# my friends think that im moving way to fast.



## JAYBLACK973 (Feb 21, 2011)

My wife and I have been apart for 4 months now. I've tried everything that you can imagine to save our Marriage. 1 person doesn't make a Marriage, sorry!.. At times i felt like a doormat and others just an ATM machine. I told her that i'm very tired, emotionally and physically im drained people. Today i have come to realize that she isnt giving our marriage the attention it needs to weather the storm. I just want to file and move on to the next chapter in life. I called her to get some information for the paperwork like her new address but she will not answer my text or calls no after i told her im giving up. My friends seem to think that i am moving to fast with divorce. 4 months feel like a lifetime and i have had a lifetime of pain and hurt in that short time. how do i proceed without the information i need. I want to set her free and for myself to have closure..


----------



## hesnothappy (Mar 5, 2011)

Each individual situation is different and with different needs. You handle yours and move on forward. I am not saying the D-word or anything, but just what is best for you. Seems like she already made a choice.


----------



## JAYBLACK973 (Feb 21, 2011)

Thanks, she's unable to forgive me for anything that she says i've done. Believe me I have asked for forgiveness for hurting her in anyway many many times. It just seems more like she is getting off on knowing that im heart broken and ashamed for hurting her in any way and wants to have me continue on the same path..


----------



## hesnothappy (Mar 5, 2011)

Well, it will be a good thing for her to move onward and upward to where she can find peace and joy...but you still do what is best for YOU! It takes two to hurt in a partnaship ;o) She may be just trying to put herself in a good light. With her illness ane the timing, you will probably always come out the villian, just brush it off and keep moving too.


----------



## sammy3 (Jun 5, 2011)

Jayblack973, 

If you don't mind... what did you do to your wife to anger her so ? 

~sammy


----------



## JAYBLACK973 (Feb 21, 2011)

She says that i wasn't attentive enough.

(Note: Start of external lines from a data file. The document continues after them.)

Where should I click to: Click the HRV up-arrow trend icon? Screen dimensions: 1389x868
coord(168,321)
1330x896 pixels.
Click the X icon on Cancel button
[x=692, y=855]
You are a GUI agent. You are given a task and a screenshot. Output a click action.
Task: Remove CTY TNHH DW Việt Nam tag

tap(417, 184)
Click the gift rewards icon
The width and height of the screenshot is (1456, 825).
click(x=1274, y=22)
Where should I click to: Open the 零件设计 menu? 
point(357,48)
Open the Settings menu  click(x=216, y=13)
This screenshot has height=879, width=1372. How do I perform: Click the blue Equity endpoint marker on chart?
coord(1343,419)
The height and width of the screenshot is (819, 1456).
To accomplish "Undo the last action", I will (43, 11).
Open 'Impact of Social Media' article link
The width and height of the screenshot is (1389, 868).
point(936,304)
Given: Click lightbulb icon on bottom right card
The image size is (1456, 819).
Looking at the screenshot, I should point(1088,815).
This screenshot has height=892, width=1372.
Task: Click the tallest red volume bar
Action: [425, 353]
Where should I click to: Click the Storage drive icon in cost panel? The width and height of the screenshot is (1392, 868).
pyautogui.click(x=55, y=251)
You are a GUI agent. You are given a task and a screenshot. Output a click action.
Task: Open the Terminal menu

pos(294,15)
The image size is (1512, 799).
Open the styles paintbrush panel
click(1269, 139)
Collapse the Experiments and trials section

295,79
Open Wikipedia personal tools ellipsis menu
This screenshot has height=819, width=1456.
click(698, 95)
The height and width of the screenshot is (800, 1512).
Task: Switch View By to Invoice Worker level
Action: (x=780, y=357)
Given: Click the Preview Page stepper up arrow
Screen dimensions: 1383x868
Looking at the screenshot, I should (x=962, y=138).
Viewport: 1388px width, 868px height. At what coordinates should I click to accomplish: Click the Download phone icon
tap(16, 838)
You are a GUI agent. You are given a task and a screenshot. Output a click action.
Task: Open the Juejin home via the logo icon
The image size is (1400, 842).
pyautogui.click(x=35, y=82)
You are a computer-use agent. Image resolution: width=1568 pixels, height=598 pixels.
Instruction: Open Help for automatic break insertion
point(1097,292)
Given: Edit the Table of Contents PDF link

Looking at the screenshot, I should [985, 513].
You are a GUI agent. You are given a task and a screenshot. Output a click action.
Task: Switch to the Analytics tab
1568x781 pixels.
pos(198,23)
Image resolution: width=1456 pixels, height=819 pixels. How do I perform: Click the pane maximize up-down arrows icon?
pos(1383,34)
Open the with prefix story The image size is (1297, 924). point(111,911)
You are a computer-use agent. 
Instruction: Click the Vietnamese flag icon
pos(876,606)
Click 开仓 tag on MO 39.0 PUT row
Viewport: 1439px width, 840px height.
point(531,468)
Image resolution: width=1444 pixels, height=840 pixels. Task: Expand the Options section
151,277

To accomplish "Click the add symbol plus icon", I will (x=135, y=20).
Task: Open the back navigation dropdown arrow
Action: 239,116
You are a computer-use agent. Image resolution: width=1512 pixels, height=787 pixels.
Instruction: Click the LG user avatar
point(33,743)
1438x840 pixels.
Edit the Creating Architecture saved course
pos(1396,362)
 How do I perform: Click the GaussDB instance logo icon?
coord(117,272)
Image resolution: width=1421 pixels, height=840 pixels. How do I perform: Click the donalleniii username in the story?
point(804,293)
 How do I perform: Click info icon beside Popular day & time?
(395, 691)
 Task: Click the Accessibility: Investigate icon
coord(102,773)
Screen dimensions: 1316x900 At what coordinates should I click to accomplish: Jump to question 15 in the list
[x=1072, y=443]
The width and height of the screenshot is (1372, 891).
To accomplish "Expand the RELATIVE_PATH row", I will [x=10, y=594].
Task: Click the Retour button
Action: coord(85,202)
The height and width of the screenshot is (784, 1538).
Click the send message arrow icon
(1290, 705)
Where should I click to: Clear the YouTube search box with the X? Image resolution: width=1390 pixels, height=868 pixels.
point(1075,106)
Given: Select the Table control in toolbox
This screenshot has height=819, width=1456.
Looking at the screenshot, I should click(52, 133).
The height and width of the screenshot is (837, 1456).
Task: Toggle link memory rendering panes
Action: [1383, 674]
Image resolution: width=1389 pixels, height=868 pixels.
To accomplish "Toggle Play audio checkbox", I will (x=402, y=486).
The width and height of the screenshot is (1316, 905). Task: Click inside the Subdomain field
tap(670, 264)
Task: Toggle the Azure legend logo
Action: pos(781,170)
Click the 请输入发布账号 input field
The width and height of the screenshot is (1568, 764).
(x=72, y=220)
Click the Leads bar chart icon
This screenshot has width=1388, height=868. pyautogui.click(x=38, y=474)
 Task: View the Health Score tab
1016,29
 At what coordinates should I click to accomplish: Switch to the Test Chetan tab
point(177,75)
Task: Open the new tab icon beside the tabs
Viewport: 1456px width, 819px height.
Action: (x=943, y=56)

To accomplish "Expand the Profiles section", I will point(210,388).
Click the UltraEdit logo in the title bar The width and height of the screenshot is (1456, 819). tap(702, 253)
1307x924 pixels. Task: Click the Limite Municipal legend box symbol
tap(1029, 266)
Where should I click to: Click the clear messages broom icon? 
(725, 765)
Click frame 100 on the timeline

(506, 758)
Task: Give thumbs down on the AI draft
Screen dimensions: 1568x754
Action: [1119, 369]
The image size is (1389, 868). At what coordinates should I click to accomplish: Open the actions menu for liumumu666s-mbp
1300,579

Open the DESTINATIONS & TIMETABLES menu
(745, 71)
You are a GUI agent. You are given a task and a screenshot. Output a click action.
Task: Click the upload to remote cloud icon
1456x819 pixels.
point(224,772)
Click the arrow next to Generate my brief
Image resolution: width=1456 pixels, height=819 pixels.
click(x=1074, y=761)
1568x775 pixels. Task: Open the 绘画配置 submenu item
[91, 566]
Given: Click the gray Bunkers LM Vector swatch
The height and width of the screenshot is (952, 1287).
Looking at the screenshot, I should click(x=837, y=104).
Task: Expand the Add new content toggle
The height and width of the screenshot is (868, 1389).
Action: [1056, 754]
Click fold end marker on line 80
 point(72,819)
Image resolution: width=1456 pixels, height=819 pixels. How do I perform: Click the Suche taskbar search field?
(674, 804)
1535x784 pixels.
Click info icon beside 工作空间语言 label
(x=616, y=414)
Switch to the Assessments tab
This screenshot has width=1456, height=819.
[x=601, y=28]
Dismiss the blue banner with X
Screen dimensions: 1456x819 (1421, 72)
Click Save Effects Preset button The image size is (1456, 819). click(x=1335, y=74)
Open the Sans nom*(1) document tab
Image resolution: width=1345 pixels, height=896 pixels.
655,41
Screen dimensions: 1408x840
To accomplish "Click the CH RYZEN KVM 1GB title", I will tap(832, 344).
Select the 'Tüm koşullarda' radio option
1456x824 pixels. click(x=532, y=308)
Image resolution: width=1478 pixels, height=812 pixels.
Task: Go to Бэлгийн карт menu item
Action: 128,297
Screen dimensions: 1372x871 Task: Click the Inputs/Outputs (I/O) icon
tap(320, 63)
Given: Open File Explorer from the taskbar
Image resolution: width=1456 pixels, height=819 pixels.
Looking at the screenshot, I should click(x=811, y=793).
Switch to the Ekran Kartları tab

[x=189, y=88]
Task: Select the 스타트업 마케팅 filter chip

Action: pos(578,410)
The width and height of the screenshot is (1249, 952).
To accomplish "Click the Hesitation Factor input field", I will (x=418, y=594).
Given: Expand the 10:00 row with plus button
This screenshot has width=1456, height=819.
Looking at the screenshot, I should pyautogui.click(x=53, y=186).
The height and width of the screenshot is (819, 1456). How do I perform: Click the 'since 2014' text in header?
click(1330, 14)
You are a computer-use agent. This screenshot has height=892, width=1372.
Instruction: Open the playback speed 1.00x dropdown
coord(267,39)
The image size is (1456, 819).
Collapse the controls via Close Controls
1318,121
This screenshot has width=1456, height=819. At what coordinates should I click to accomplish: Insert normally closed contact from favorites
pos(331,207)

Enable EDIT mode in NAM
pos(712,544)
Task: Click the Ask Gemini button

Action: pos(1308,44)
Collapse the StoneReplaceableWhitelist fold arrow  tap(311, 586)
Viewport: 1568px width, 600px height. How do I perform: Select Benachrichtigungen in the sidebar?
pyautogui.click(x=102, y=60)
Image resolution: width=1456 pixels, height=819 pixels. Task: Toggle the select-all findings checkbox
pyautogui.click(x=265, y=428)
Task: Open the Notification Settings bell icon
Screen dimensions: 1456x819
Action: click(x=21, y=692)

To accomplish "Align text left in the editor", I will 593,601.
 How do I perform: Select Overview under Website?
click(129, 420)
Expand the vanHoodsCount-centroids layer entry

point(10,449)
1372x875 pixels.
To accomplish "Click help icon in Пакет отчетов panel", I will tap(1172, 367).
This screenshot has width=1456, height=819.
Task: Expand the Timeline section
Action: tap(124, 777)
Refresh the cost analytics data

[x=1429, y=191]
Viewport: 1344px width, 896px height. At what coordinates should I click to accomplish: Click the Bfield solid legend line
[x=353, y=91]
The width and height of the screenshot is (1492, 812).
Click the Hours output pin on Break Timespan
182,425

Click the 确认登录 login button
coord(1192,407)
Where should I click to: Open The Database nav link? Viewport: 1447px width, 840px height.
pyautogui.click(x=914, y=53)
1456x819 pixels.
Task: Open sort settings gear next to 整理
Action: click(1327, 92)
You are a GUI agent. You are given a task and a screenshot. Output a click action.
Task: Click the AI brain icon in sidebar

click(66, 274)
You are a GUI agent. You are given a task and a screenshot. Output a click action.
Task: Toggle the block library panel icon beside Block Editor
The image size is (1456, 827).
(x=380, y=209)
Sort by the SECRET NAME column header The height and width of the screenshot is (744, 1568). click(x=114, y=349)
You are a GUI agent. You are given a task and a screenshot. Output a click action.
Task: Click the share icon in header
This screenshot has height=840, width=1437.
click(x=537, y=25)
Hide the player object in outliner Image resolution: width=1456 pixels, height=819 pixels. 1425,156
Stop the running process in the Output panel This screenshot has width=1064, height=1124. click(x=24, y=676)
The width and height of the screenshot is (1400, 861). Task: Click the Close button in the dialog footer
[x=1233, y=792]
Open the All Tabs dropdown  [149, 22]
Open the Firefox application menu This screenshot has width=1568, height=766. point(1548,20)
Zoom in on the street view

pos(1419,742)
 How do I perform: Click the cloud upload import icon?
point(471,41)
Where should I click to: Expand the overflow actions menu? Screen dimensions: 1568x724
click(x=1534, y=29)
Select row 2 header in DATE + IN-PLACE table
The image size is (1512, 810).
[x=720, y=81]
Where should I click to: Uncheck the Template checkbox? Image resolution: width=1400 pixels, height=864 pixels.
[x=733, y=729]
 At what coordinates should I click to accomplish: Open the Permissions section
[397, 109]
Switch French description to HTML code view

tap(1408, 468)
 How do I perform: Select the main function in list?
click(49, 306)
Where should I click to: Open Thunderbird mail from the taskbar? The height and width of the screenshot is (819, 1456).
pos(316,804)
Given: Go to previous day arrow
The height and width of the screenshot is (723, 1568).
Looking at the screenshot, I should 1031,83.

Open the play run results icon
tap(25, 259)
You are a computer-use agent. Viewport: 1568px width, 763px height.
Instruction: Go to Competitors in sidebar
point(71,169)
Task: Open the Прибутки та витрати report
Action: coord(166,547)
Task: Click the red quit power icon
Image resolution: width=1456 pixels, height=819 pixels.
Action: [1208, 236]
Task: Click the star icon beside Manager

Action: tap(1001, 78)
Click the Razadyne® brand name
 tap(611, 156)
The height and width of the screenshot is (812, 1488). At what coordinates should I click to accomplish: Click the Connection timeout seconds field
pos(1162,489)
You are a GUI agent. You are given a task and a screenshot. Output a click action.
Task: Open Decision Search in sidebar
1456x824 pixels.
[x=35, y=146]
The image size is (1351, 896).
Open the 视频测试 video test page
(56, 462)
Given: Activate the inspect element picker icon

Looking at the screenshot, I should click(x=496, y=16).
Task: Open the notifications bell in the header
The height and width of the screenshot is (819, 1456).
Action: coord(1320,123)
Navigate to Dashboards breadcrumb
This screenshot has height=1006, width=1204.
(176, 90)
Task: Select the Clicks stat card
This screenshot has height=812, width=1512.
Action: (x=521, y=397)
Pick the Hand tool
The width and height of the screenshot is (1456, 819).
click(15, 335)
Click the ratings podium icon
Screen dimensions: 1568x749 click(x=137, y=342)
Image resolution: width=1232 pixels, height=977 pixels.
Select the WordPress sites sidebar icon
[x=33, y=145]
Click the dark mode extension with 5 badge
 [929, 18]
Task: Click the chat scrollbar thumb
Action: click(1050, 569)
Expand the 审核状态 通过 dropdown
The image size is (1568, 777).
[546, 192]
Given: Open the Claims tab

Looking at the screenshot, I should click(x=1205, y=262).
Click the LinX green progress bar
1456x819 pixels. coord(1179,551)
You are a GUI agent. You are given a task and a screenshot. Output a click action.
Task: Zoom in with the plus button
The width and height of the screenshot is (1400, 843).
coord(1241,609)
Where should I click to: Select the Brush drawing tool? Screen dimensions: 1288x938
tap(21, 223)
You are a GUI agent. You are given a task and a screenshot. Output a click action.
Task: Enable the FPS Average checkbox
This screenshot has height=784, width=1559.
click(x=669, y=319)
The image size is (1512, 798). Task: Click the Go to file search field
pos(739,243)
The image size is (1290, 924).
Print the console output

Not enough holding hands and kissing in public.


----------



## sammy3 (Jun 5, 2011)

You've got to be kidding ???? 

~sammy


----------



## JAYBLACK973 (Feb 21, 2011)

i kid you not. i said, stuff like that can be overlooked and it should but not in her eyes. the MC said that my wife is immature and very insecure. 16yrs and she just said that was enough for her to stop caring for her marriage..lol


----------



## Lostouthere (Aug 24, 2011)

Bro only you know when its time. If you have had enough and are ready to move forward by all means do so but only when you are ready. Seems like she has given up on it, as they say the ball is in your court. We are here no matter what you decide.


----------